Description of the task ::
Reproduce the whole listing that follows, character for character, and drop the images.

Information ::
※ ※ ※

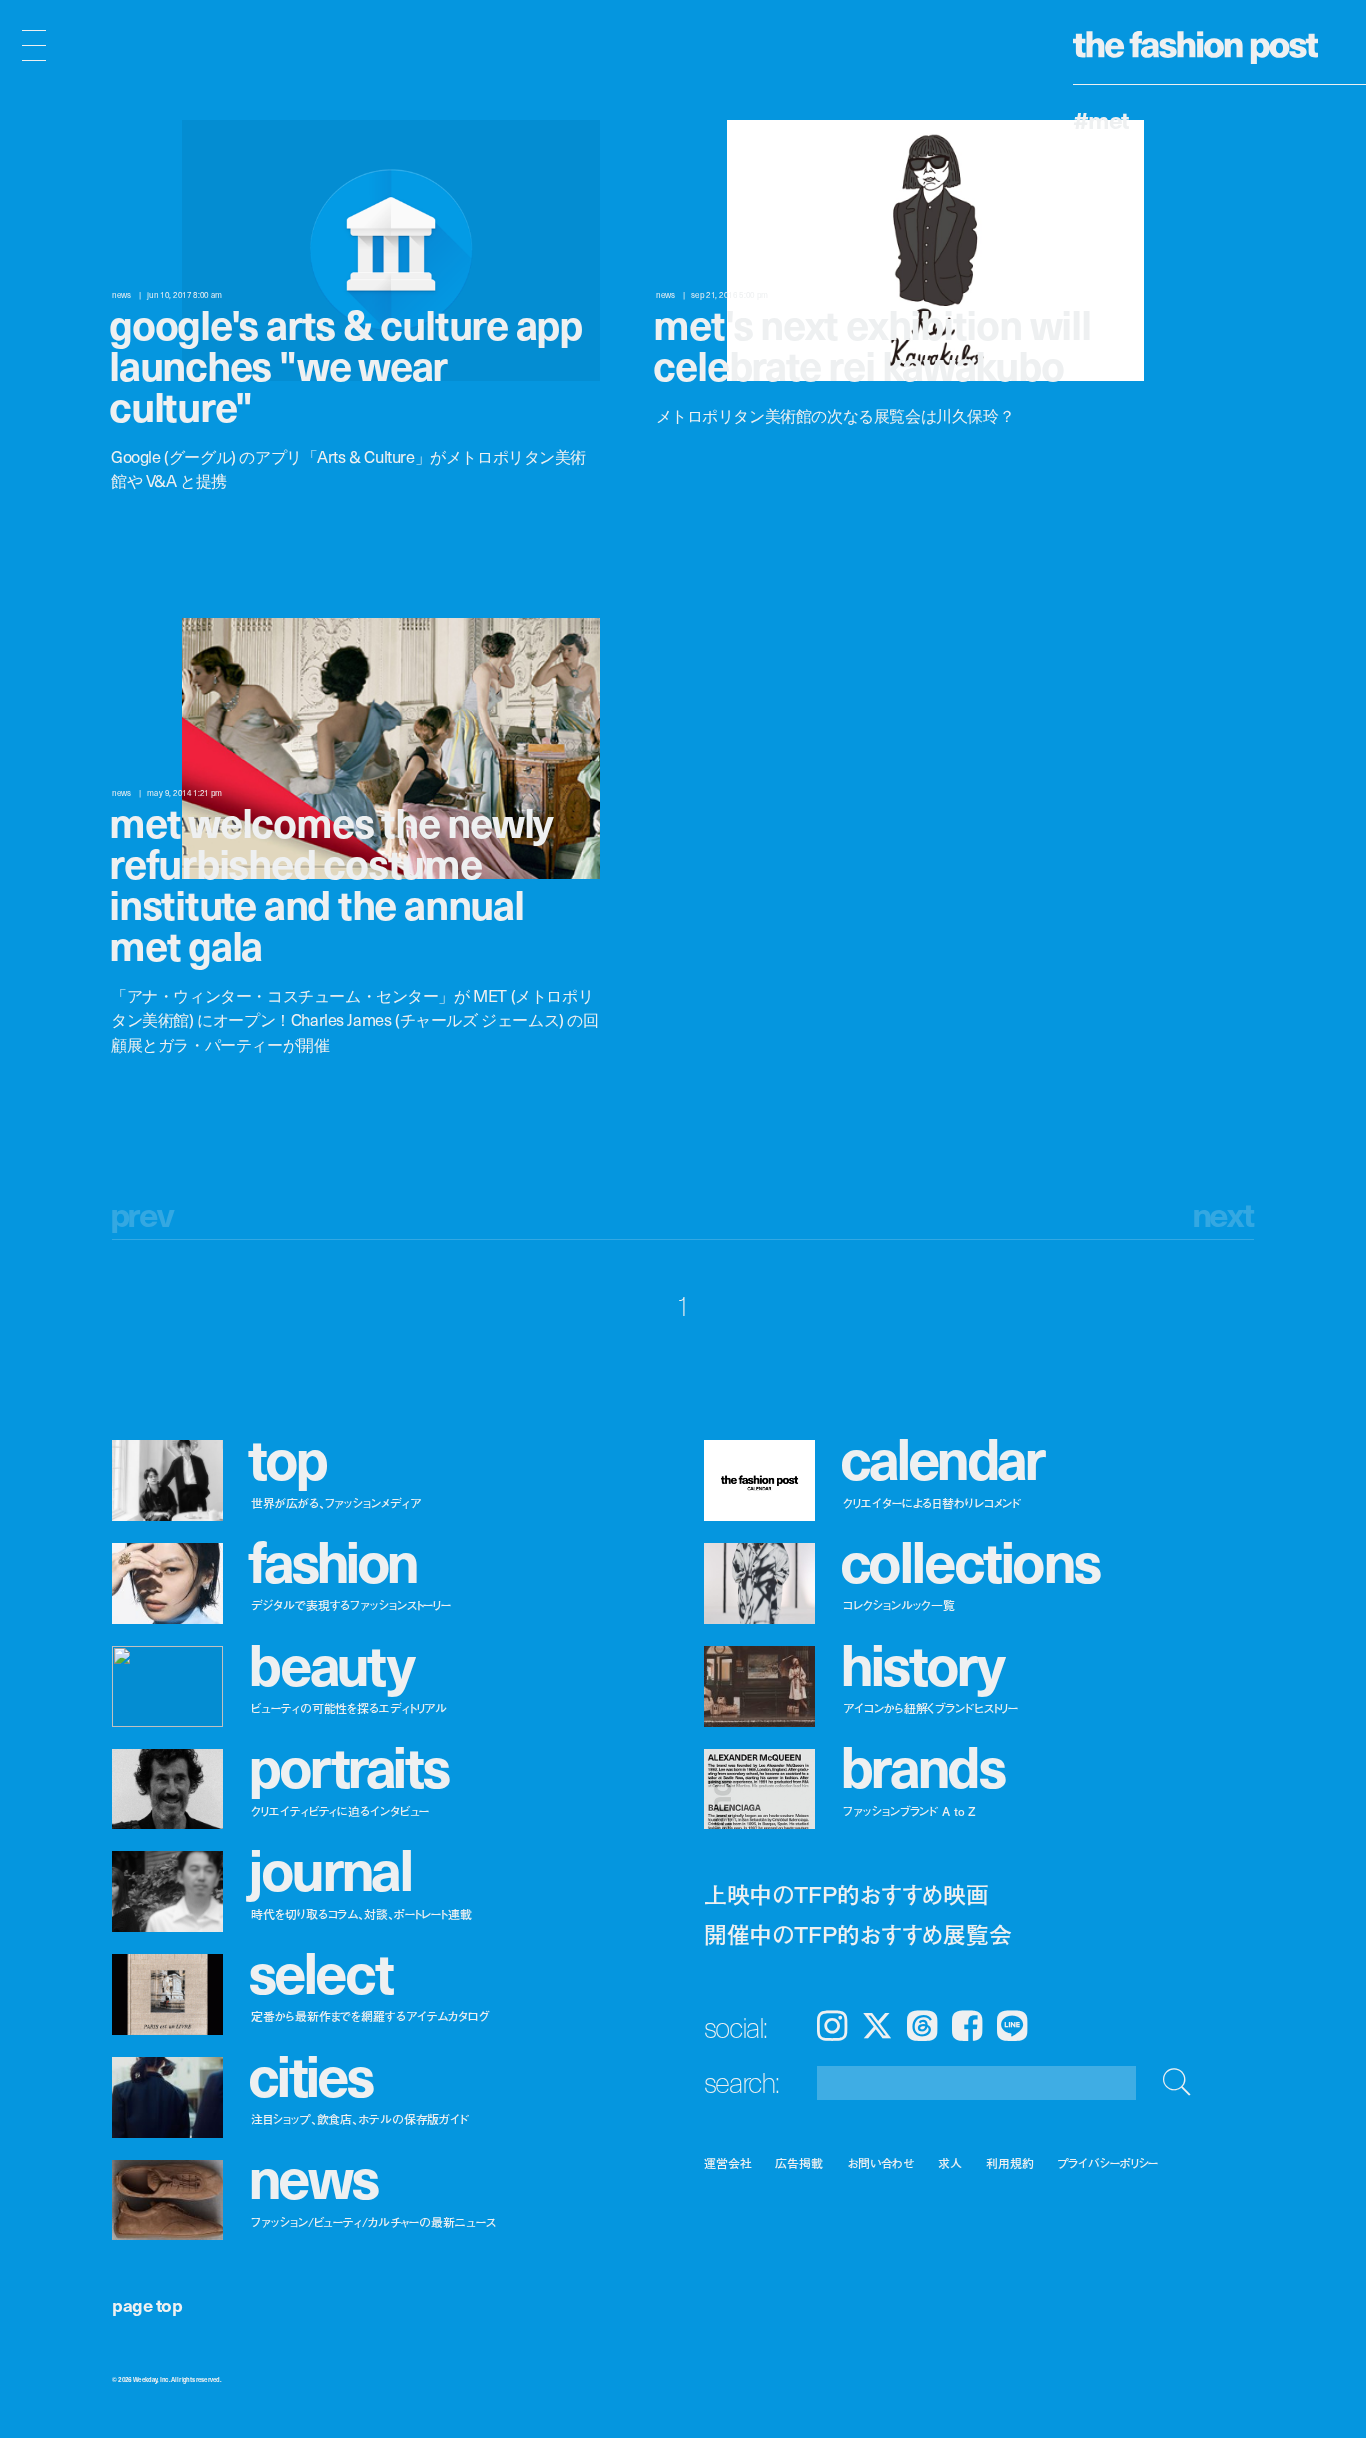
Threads (922, 2026)
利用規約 (1010, 2162)
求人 (950, 2162)
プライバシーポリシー (1108, 2162)
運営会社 (728, 2162)
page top (147, 2304)
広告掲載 (799, 2162)
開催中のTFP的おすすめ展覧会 (858, 1934)
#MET (1101, 119)
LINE (1012, 2026)
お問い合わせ (880, 2162)
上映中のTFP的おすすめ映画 (846, 1894)
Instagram (832, 2026)
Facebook (967, 2026)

※ ※ ※

Expected answer ::
Threads (922, 2026)
利用規約 (1010, 2162)
求人 (950, 2162)
プライバシーポリシー (1108, 2162)
運営会社 (728, 2162)
page top (147, 2304)
広告掲載 (799, 2162)
開催中のTFP的おすすめ展覧会 (858, 1934)
#MET (1101, 119)
LINE (1012, 2026)
お問い合わせ (880, 2162)
上映中のTFP的おすすめ映画 (846, 1894)
Instagram (832, 2026)
Facebook (967, 2026)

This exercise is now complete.